I wrote my friend and suggested he look closer into the links he posted because this one is pure click-bait and two minutes of investigation entirely disproved the headline. He thanked me for the concern over his reputation and said he’d be more careful.
Not only did he continue as before, he didn’t even change the link to the article we discussed. After a few days I posted a comment detailing my findings. I thought at least someone should know the truth.
Another link that shows that he’s clearly chasing headlines to win customers is an article titled, “Scientist Explains How Cow’s Milk Leeches Calcium From Your Bones & Makes Them Weaker.” The article links a study, and right there in the study’s conclusion it states,
Given the observational study designs with the inherent possibility of residual confounding and reverse causation phenomena, a cautious interpretation of the results is recommended
The study said nothing at all about anything leeching calcium from one’s bones. Rather than the cautious interpretation the study called for, the article author went in the entirely opposite direction.

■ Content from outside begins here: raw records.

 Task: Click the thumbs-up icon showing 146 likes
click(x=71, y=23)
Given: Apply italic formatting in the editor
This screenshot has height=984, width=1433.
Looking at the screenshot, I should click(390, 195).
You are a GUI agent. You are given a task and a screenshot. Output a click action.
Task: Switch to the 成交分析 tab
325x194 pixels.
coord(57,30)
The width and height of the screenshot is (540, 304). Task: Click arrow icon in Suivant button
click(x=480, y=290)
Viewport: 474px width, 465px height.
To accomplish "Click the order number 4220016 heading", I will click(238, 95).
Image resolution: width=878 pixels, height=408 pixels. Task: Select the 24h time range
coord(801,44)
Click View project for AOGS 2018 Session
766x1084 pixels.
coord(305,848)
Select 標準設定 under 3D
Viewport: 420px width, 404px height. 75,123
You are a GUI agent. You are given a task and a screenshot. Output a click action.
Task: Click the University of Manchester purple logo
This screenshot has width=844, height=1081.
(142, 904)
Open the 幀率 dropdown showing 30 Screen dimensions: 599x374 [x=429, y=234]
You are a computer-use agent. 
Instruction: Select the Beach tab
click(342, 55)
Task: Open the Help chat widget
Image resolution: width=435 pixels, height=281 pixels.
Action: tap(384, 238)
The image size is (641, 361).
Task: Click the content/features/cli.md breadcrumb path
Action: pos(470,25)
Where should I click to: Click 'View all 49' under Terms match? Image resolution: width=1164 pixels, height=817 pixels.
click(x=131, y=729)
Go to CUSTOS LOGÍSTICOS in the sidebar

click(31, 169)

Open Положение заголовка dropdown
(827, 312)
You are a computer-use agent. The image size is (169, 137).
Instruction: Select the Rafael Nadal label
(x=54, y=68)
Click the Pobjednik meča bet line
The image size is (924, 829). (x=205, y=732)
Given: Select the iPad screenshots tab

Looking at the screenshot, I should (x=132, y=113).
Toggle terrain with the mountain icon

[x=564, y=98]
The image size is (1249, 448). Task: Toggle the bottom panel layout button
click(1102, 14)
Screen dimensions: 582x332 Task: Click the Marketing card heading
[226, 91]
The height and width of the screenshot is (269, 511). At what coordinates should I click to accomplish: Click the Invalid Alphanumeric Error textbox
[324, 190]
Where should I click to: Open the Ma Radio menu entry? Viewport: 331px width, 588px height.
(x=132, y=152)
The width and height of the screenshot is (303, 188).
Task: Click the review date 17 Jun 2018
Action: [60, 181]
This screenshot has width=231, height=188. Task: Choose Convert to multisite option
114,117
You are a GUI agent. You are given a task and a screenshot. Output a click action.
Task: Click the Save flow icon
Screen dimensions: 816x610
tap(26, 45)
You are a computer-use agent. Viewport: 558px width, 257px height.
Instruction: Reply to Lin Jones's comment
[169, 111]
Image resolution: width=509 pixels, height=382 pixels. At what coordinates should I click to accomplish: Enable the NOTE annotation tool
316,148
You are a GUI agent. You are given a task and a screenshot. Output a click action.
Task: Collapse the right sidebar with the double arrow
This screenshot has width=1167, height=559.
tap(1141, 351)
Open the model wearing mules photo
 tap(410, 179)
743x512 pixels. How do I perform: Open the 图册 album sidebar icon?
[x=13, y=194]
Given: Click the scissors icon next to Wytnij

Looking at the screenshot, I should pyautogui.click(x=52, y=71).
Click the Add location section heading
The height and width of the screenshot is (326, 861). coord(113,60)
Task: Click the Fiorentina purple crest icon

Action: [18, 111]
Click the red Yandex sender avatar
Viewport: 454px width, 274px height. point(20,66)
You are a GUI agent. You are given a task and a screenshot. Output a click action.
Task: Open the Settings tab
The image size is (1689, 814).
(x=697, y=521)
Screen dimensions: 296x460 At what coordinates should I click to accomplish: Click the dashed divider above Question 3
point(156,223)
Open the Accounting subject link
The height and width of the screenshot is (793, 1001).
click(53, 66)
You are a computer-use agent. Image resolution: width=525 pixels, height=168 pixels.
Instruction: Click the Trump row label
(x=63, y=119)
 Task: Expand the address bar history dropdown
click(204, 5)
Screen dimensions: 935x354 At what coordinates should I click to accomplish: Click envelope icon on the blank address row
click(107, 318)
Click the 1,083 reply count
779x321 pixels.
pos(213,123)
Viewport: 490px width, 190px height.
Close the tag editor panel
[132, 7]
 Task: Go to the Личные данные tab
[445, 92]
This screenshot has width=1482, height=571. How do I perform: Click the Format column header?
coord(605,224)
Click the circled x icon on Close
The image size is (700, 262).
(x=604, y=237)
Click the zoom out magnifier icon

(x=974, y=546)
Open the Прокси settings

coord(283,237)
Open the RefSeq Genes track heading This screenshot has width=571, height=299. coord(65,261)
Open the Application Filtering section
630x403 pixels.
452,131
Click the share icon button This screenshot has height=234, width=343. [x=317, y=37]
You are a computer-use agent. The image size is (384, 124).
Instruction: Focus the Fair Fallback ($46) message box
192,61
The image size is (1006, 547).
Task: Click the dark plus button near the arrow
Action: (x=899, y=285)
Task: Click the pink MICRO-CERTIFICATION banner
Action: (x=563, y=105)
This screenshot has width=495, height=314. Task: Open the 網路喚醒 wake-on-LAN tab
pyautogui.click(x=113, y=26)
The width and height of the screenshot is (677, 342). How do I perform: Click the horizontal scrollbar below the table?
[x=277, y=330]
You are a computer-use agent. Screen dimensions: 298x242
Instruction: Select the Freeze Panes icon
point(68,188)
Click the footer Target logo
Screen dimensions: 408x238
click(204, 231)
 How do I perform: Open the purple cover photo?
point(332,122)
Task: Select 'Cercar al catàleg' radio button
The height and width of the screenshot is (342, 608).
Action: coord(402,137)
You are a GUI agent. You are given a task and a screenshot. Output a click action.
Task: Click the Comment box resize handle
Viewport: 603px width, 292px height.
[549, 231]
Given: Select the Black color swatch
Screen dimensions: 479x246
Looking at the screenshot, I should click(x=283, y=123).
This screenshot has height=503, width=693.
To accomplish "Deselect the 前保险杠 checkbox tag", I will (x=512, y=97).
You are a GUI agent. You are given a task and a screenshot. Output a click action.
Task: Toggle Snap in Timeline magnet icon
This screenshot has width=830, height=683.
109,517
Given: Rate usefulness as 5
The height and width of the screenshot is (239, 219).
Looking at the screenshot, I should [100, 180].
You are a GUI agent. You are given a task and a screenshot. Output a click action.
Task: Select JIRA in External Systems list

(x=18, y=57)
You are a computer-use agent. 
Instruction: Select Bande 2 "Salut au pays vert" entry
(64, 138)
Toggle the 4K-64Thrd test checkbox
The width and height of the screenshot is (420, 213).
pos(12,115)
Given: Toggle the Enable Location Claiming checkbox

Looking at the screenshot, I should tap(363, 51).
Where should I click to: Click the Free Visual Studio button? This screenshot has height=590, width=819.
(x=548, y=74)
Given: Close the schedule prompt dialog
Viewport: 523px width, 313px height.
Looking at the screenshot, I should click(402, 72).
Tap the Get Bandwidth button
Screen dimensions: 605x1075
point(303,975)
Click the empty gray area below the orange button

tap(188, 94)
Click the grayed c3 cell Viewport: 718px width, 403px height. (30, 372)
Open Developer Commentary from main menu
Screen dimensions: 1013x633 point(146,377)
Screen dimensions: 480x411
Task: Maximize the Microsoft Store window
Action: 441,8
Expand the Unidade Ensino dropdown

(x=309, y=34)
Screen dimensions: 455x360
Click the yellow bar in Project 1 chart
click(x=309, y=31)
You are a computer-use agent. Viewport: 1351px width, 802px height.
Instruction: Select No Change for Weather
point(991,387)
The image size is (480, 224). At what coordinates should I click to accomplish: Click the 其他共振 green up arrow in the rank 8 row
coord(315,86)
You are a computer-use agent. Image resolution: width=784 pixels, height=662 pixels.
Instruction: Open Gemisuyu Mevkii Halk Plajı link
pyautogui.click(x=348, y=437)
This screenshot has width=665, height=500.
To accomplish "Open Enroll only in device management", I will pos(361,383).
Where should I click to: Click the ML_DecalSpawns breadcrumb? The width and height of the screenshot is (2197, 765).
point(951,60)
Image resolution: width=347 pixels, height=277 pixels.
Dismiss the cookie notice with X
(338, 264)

His page is a collection of the worst junk science and he’s comfortable in providing what he surely thinks is healthcare. I don’t know how he sleeps at night.
When one of his sympathizers, who I believe is also a Chiropractor, posted about his frustration with the reputation Chiropractors have, I went ahead and described what Chiropractic would need to do to prove itself to me:
I was hoping for a real discussion. I’m exactly the type of person Glen should want to convince. I told him how he could convince me. The result? I was blocked from the page. I’m not entirely surprised, but I was hoping Glen was genuine in his wanting things to change, and hearing a suggestion from someone who has yet to be convinced.
Even now, more than two months after I wrote my comment, there’s no reply. My friend is still happily parroting that vaccines are bad and spinal adjustments to babies are beneficial.
Jennifer Alexander
I see similar ridiculousness on social media. Those platforms seem to be a magnet for headline skimming clickbait. And those reposting the nonsense don’t even seem to realize when their reports contradict each other. I have a “friend” who posts anti-vax propaganda vaguely disguised as “articles”. His whole FB page is full of anti-vaxxer crap. Within a five minute period he posted something about cancer causing agents Monsanto is putting into vaccines, followed by a post citing increasing rates of diseases in the US (polio, tuberculosis, measles, etc.) because of illegal immigrants. He absolutely did not see how the second post contradicts his anti-vaxxer posts.